Pardon, chère Sœur, ſi je vous parle
moimême avec tant de liberté ! mais voila
des choses qui ſont moins de moi, que de
votre digne Frère, ét même de votre bonne
Mère, qui toute-indulgente qu’elle eſt, a
pourtant quelques craintes pour vous.
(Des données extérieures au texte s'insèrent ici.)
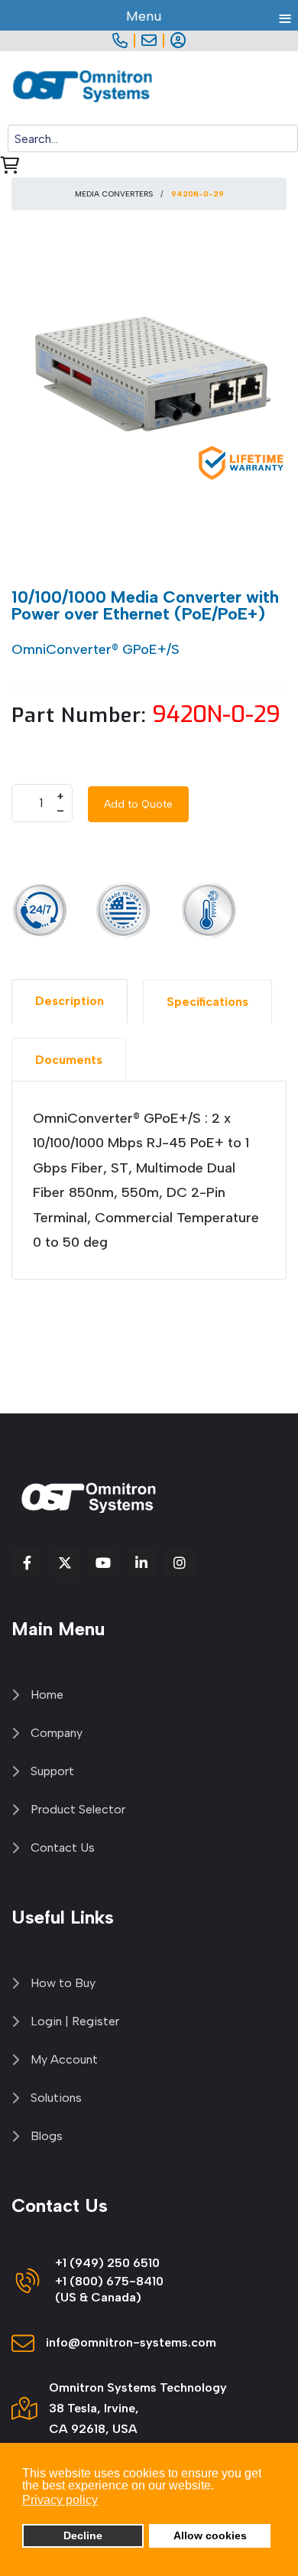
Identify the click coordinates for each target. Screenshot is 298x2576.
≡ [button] (285, 16)
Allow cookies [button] (210, 2535)
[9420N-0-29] (149, 377)
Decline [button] (82, 2535)
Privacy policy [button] (60, 2499)
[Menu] (288, 88)
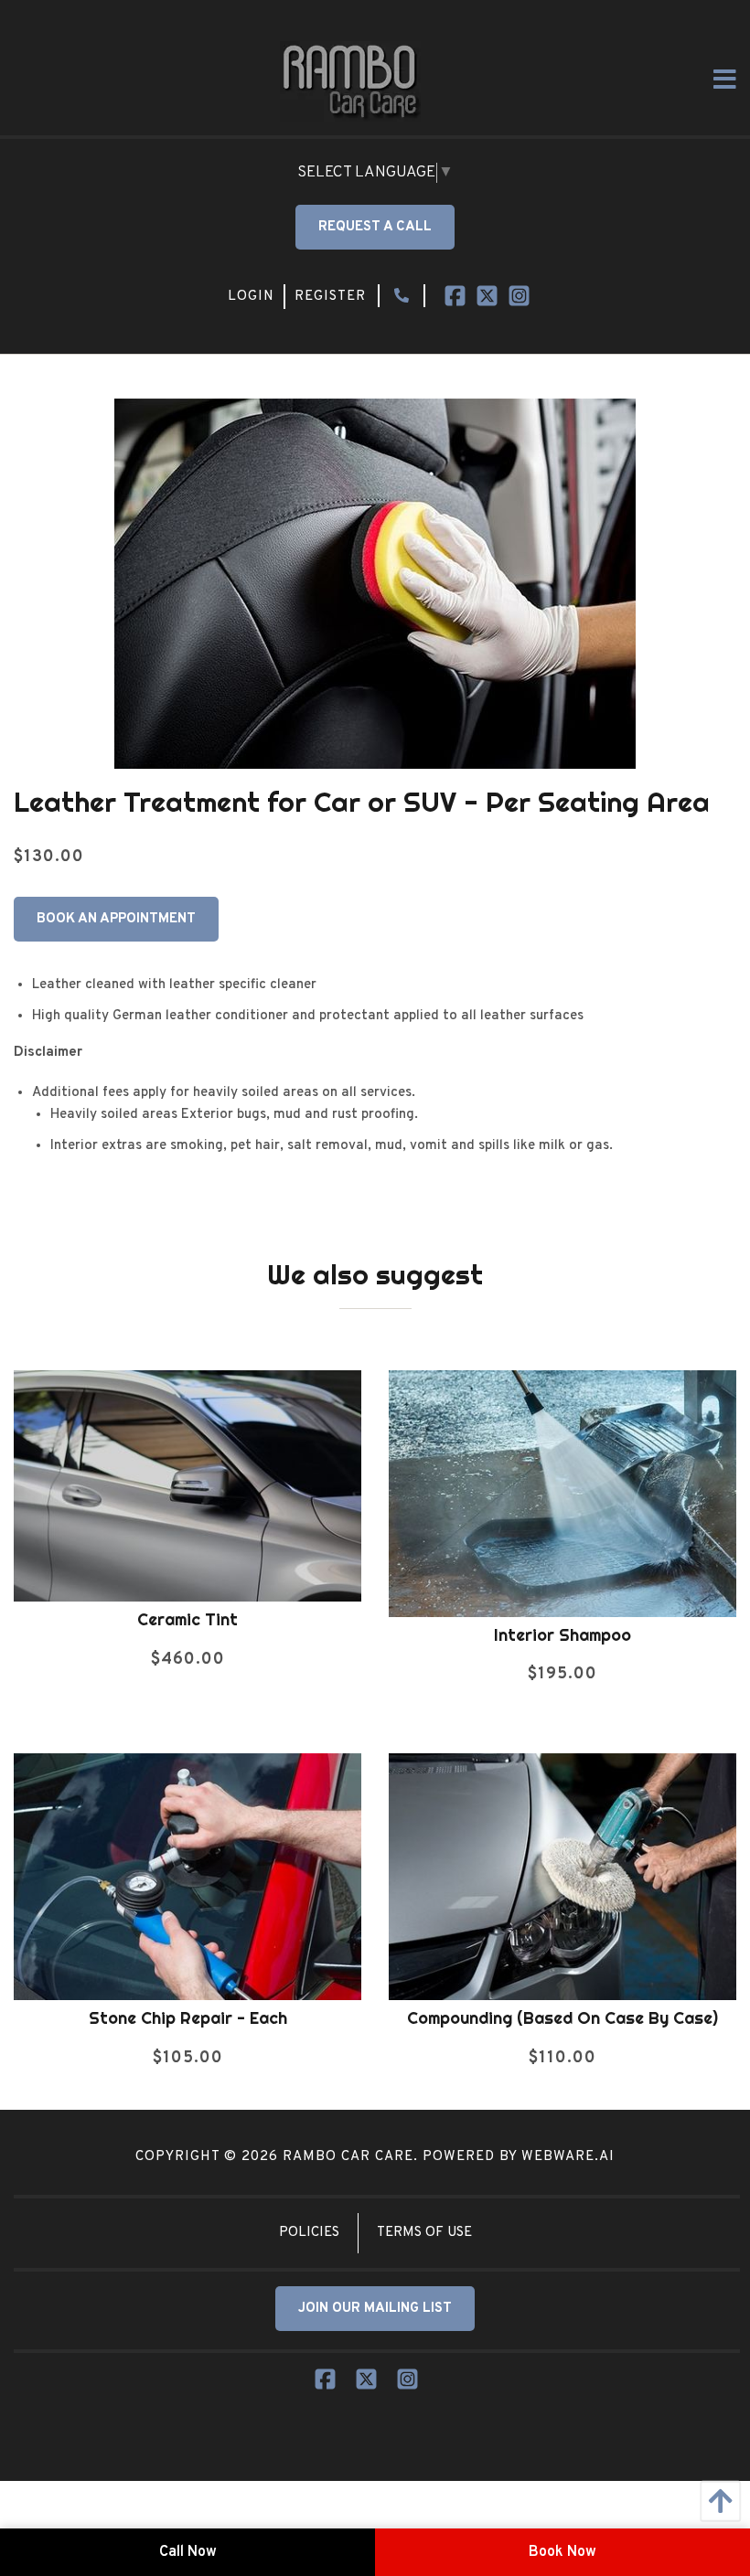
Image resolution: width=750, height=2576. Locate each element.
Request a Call (375, 227)
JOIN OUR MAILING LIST (375, 2308)
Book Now (562, 2552)
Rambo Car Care (348, 2157)
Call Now (188, 2552)
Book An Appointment (116, 919)
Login (251, 296)
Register (330, 296)
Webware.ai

Mais
à-tout-prendre, dans ce que vous m’écrivez ;
nos chèrs Parens ſont-heureus de n’avoir que
de ſi-petits ſujets de remontrances ; ét moi, à-part,
j’en-felicite leurs bons ét tendres cœurs
Quant à ce qui eſt des Partis, c’eſt-là le point
important ! ét mon Mari a-encore-froncé là le ſourcil ; mais votre bonne Mère en-a-treſſauté
d’aise ; ét elle m’a-dit : Fanchon,
ma chère fille ét bru, je n’ai auqu’une inquiétude,
quoique votre Mari en-ait ; car d’abord,
je connais Urſule, comme elle eſt bién-craignant Dieu ;
ét enſuite je ſais en-quelles mains
qu’elle eſt, ét que c’eſt dans celles de la Sageſſe
même : ét quant à ce qui eſt de ſa nouvelle
Belleſœur, tout-un-chaqu’un en-dit du
bién à c’theure ; par-ainſi, ma chere Fille,
Dieu lui pardonnera, ét elle fera une bonne-famme,
incapable de mauvais-exemple ; étpuis
Urſule eſt-prevenue : Que je ſerais-joyeuse,
de voir Quelqu’un de mes pauvres
Enfans, filles ét garſons, bién-établis à la
Ville, pour, en-cas d’affaires ici, avoir Quelqu’un
à nous, ét à tous Vous-autres, qui nous
ſerve ét nous recommande, quand on a quelqu’affaire,
qui regarde les Officiers-de-juſtice,
ou-bién les tâilles de m.gr l’Intendant, ét de
m.r le Subdelegué ; car les pauvres Villageois ſans
Connaiſſances ſont-bién-malmenés-! Vous
voyez, chère Sœur, comme elle penſe, ét c’eſt
d’après ces vues, bién d’une bonne-Mère,
comme elle eſt, qu’il faut envisager tour établiſſement
ét toute inclinacion. En-voila
beaucoup, ma biénaimée Sœur ! ét je ne veus-pas
finir en-vous avec toi, ma trèschère Urfule,
que j’aime ſi-tendrement. Je t’embraſſe,
ét te ſouhaite, outre mille ét mille biéns, le
ſouvenir de ton attachée à jamais ſans diminucion,
Fanchon-Berthier, f.e-Pierre R★★,
- ↑ Il ſe-nommait le Père Brasdargent : il avait cent ſix-ans lorſqu’il eſt-mort. C’eſt le même dont il eſt-parlé dans la Vie de mon Père.